[Provided data Boundary: Start]
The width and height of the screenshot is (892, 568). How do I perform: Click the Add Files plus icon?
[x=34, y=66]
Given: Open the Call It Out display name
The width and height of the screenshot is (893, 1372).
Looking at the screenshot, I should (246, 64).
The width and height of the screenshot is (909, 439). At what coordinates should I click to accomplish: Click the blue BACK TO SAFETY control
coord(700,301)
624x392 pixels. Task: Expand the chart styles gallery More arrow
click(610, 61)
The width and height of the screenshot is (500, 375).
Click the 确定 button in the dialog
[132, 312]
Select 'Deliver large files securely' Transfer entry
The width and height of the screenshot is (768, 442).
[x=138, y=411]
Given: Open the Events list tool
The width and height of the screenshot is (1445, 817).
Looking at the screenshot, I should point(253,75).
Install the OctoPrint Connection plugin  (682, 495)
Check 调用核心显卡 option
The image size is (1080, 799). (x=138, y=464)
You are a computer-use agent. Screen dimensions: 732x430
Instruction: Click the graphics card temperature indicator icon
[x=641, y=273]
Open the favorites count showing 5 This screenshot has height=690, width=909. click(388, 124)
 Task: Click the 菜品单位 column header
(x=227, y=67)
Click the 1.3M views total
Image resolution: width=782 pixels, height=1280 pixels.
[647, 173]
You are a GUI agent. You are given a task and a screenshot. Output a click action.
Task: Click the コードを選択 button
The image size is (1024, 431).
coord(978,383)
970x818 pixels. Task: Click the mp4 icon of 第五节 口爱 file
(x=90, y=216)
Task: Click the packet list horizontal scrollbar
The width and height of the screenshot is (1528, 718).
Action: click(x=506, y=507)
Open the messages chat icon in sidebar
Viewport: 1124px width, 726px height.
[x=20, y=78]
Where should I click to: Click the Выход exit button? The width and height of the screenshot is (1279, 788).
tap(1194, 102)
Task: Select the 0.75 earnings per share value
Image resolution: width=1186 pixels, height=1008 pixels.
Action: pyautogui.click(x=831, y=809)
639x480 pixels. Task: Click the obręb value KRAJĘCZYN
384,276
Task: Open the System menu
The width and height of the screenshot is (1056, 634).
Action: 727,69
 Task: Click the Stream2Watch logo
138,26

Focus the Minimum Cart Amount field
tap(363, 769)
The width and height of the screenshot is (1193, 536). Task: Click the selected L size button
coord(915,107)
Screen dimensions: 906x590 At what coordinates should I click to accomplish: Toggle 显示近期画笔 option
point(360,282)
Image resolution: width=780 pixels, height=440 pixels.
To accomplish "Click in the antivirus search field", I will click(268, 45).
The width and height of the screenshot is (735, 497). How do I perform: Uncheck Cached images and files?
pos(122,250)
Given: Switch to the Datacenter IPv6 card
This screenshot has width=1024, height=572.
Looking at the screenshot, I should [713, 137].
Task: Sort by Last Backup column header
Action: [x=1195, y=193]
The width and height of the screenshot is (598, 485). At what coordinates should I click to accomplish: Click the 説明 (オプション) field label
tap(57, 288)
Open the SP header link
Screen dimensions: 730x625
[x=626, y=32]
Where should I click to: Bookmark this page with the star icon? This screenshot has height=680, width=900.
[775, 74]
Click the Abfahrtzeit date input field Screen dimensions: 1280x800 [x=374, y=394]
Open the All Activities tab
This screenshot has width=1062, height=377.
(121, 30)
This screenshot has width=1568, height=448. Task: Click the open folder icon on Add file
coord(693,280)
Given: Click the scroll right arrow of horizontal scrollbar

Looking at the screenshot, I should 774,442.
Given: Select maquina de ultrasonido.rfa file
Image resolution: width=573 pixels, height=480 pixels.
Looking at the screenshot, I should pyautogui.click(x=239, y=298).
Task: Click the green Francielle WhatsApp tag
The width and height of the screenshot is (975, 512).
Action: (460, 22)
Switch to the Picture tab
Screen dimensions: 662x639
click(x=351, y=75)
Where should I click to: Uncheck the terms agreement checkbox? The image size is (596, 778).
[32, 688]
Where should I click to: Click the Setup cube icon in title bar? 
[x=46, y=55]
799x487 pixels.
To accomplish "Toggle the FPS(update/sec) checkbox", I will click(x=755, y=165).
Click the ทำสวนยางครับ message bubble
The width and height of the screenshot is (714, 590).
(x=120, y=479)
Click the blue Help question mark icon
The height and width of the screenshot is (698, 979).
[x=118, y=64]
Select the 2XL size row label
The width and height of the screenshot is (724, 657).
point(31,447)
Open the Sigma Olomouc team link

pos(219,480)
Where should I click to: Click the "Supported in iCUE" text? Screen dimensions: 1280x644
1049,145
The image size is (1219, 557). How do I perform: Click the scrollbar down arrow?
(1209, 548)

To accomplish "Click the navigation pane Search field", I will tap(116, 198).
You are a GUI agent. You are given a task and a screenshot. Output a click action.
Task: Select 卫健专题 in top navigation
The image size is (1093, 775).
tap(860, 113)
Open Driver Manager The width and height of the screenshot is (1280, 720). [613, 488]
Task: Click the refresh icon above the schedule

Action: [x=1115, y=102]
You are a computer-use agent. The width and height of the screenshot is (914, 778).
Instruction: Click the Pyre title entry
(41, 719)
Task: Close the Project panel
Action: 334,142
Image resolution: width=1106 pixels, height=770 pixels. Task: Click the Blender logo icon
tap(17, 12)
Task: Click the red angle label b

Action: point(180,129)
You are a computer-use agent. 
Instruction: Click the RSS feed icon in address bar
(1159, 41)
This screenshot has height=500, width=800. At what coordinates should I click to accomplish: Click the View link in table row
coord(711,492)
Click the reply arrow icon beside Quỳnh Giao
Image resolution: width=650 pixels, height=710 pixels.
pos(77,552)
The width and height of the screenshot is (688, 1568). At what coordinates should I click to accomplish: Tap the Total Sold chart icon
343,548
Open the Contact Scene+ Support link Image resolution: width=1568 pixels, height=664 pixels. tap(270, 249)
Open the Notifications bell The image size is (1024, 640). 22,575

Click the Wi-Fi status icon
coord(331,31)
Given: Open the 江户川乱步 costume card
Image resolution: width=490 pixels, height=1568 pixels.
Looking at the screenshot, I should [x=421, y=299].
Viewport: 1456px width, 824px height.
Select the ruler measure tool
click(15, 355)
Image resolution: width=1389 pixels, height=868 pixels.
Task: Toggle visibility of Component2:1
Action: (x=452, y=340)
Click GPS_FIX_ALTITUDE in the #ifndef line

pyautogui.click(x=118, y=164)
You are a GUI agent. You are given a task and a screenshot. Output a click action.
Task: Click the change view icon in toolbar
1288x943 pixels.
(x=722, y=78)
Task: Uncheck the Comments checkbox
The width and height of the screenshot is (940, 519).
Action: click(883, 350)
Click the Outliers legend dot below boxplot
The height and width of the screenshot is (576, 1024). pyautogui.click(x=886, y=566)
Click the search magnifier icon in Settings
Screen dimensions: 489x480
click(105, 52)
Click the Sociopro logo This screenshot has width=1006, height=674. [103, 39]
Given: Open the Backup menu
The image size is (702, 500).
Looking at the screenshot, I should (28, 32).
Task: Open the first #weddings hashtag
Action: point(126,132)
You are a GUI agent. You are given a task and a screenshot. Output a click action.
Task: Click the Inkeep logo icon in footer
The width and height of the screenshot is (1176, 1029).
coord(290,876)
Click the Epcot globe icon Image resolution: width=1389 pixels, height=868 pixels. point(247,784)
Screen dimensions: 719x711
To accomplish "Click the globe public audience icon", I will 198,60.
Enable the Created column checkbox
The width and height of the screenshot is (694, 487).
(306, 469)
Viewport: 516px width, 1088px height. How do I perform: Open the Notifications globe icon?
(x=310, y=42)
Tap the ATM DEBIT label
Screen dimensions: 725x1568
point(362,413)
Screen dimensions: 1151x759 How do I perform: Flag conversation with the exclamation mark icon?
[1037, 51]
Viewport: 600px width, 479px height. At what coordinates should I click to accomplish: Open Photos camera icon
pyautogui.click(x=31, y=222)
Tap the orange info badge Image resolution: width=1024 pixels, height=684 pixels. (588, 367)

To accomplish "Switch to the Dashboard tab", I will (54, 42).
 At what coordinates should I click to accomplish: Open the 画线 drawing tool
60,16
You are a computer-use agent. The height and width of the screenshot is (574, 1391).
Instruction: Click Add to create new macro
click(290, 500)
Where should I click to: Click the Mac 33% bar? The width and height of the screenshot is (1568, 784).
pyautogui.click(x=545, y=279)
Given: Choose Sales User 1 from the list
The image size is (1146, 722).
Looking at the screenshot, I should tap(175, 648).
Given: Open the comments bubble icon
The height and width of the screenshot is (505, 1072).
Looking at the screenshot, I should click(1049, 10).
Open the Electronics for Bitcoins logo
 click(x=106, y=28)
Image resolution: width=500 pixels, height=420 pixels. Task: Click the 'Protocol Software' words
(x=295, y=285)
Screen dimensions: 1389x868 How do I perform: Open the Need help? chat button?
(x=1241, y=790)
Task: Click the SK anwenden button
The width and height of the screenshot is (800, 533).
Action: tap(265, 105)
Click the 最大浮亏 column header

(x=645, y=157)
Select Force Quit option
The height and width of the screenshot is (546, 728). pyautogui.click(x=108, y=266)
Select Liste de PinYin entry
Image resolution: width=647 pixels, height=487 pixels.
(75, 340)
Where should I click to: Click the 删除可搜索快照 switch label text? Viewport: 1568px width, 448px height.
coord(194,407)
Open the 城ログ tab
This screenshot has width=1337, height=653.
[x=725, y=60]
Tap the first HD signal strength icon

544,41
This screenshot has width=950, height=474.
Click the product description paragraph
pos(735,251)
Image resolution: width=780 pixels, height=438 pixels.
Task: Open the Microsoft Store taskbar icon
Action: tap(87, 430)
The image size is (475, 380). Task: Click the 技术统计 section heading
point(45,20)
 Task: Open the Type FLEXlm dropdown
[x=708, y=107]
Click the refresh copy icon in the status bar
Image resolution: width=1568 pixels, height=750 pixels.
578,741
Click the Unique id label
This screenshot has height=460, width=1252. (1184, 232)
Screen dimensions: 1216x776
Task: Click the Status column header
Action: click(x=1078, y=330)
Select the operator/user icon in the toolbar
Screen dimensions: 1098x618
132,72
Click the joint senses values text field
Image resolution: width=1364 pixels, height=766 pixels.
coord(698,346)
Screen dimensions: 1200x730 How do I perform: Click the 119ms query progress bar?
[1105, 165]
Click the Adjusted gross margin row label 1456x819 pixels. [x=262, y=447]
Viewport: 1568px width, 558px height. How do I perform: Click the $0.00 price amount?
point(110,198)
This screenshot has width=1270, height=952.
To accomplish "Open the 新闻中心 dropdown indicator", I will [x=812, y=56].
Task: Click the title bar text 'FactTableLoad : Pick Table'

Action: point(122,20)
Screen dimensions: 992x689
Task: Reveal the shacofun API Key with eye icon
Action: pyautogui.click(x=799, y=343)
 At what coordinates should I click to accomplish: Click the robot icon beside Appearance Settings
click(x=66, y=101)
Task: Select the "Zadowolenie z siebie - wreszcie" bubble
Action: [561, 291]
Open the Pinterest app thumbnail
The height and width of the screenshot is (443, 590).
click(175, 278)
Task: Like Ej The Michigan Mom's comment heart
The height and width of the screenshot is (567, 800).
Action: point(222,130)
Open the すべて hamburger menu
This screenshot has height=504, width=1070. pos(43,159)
[Provided data Boundary: End]
Which lines of the records above contain the word "computer"? Show each of them.

You are a computer-use agent. Screen dimensions: 732x430
You are a computer-use agent. The width and height of the screenshot is (914, 778).
You are a computer-use agent. 
You are a computer-use agent. The height and width of the screenshot is (574, 1391).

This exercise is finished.